* [Supplied material]:
==============================
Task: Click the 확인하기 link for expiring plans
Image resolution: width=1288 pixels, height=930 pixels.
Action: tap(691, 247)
==============================
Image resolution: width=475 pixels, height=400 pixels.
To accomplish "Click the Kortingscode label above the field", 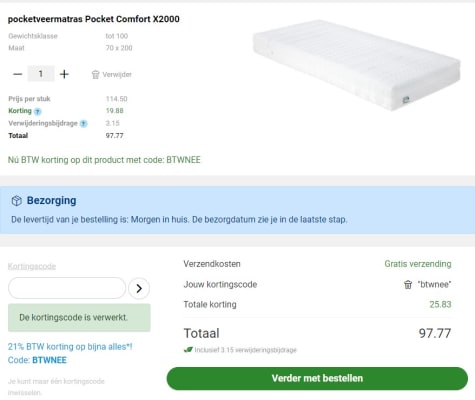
==============================
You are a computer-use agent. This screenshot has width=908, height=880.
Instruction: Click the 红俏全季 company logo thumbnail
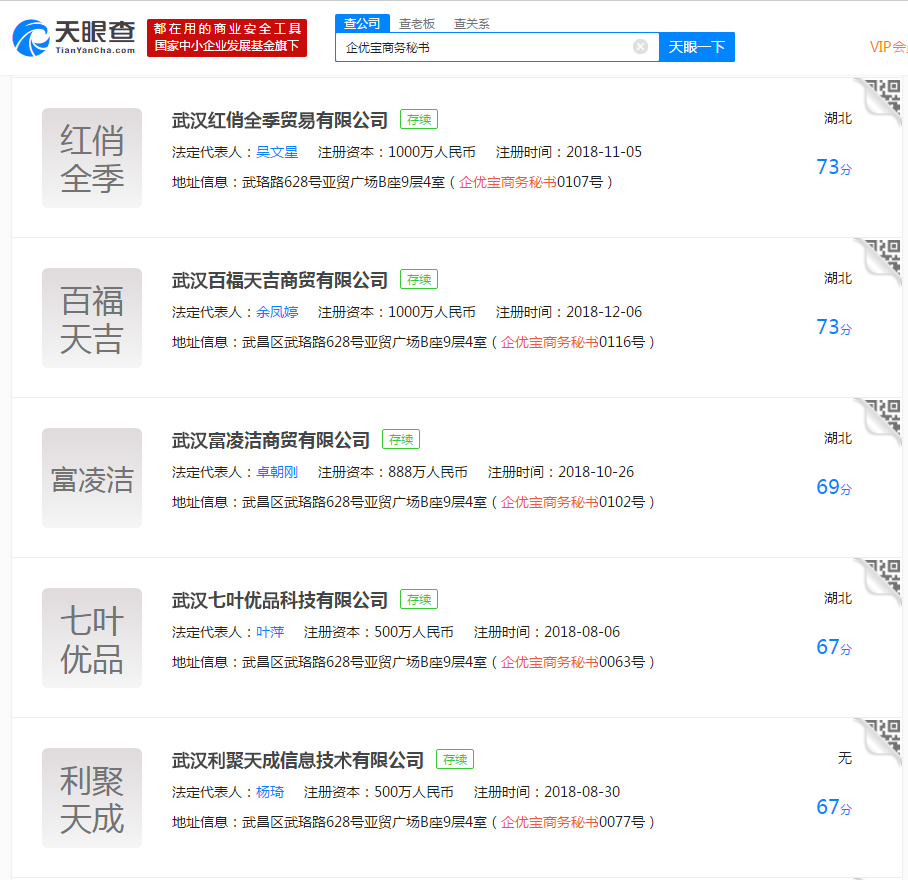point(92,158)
==============================
* [Goal of the exercise]:
Give again the stretch of the entries above that begins at the line with "Image resolution: width=475" and ends at the line with "the Kortingscode label", word for word, with no pictures.

* [Result]:
Image resolution: width=475 pixels, height=400 pixels.
To accomplish "Click the Kortingscode label above the field", 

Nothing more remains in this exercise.